# START OF Quoted passage

In making an investment decision, investors must rely on their own evaluation of the Company and the terms of the offering, including the merits and risks involved.
 
The Company reserves the right in its sole discretion and for any reason whatsoever, to modify, amend and/or withdraw all or a portion of the offering and/or accept or reject in whole or in part any prospective investment in the securities.  The Company shall have no liability whatsoever to any prospective investor and/or investor in the event that any of the foregoing shall occur.
 
Securities Offered Pursuant to Federal and State Exemptions from Registration
The securities offered hereby have not been registered under the Securities Act of 1933, as amended (the “Securities Act”), or any state securities laws, in reliance upon exemptions from registration provided by Section 4(2) of the Securities Act and Regulation D promulgated thereunder, and similar exemptions from registration provided by certain state securities laws.
 
The securities offered hereby have not been recommended, approved or disapproved by the Securities and Exchange Commission or any state securities commission nor has the Securities and Exchange Commission or any state securities commission passed upon the accuracy or adequacy of this Agreement.  Any representation to the contrary is a criminal offense.
 
Restriction on Transferability
The securities offered hereby are subject to restrictions on transferability and resale and may not be transferred or resold except as permitted under the Securities Act and the applicable state securities laws, pursuant to registration or exemption therefrom.  Investors should be aware that they may be required to bear the financial risks of this investment for an indefinite period of time.

# END OF Quoted passage

§ **What the task asks**:
Copy out the securities offering notice above word for word, in full.

# START OF Data provided

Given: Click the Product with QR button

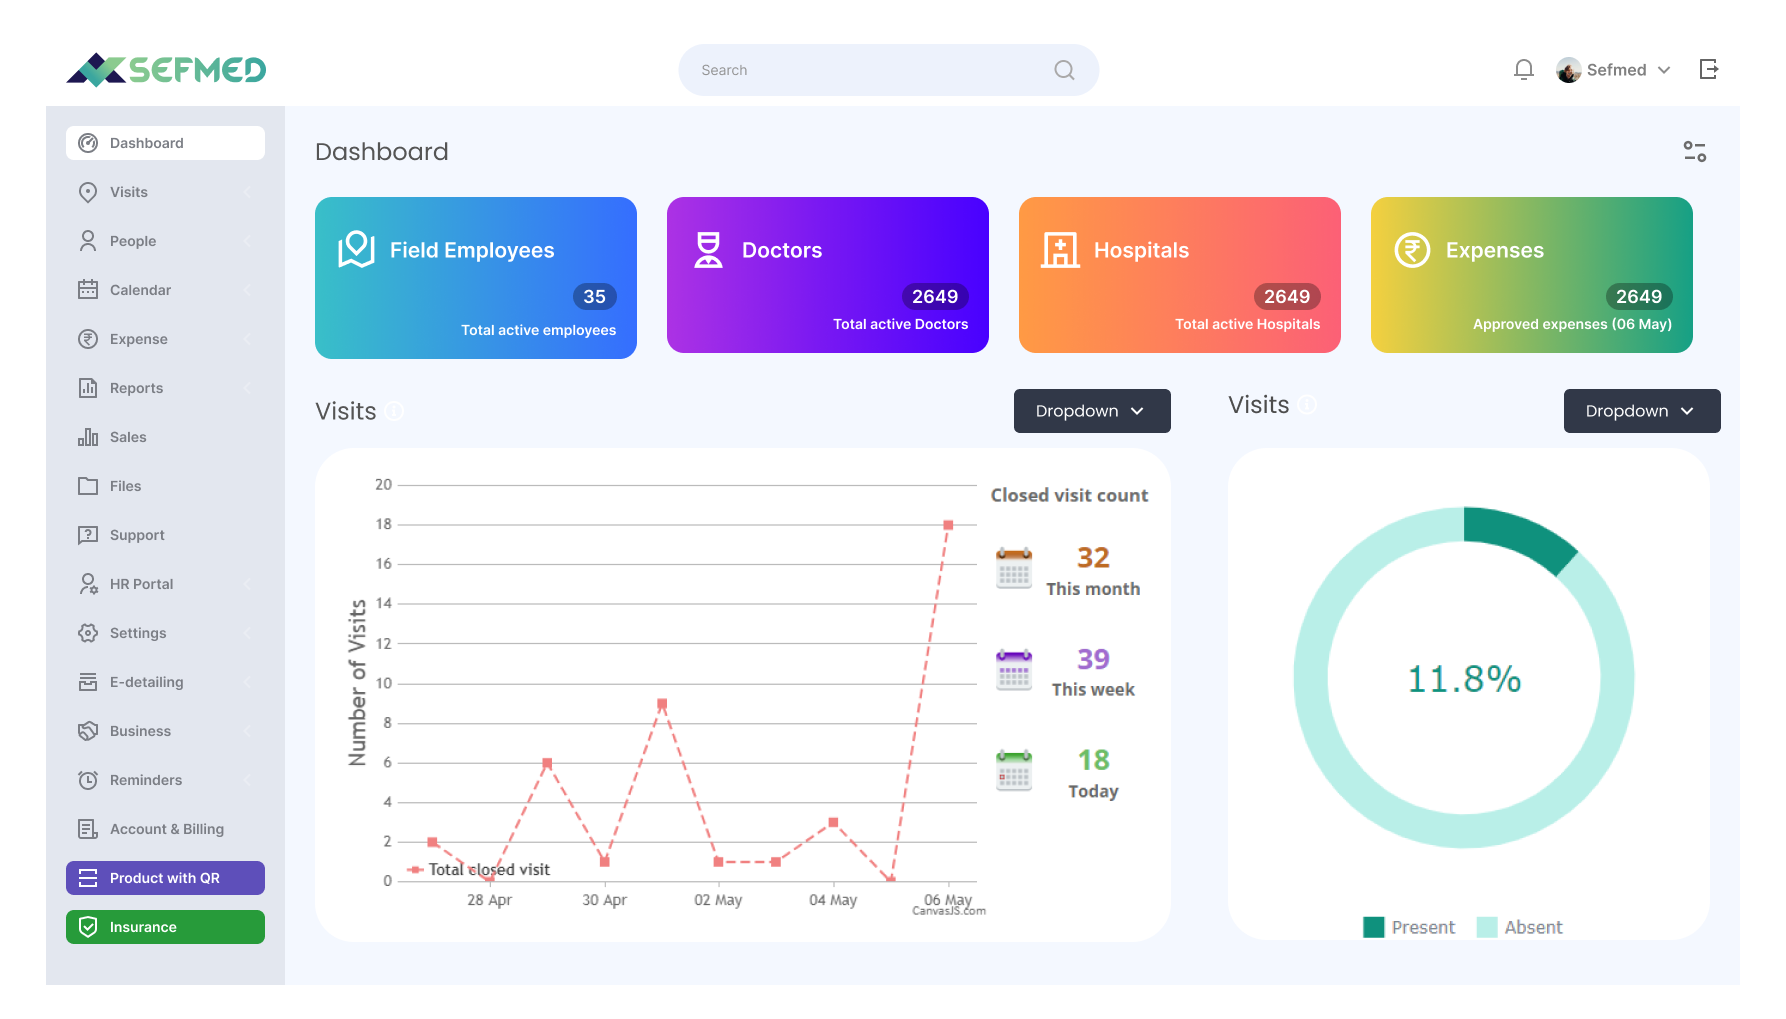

# END OF Data provided

§ **Response to the exercise**:
In making an investment decision, investors must rely on their own evaluation of the Company and the terms of the offering, including the merits and risks involved.
 
The Company reserves the right in its sole discretion and for any reason whatsoever, to modify, amend and/or withdraw all or a portion of the offering and/or accept or reject in whole or in part any prospective investment in the securities.  The Company shall have no liability whatsoever to any prospective investor and/or investor in the event that any of the foregoing shall occur.
 
Securities Offered Pursuant to Federal and State Exemptions from Registration
The securities offered hereby have not been registered under the Securities Act of 1933, as amended (the “Securities Act”), or any state securities laws, in reliance upon exemptions from registration provided by Section 4(2) of the Securities Act and Regulation D promulgated thereunder, and similar exemptions from registration provided by certain state securities laws.
 
The securities offered hereby have not been recommended, approved or disapproved by the Securities and Exchange Commission or any state securities commission nor has the Securities and Exchange Commission or any state securities commission passed upon the accuracy or adequacy of this Agreement.  Any representation to the contrary is a criminal offense.
 
Restriction on Transferability
The securities offered hereby are subject to restrictions on transferability and resale and may not be transferred or resold except as permitted under the Securities Act and the applicable state securities laws, pursuant to registration or exemption therefrom.  Investors should be aware that they may be required to bear the financial risks of this investment for an indefinite period of time.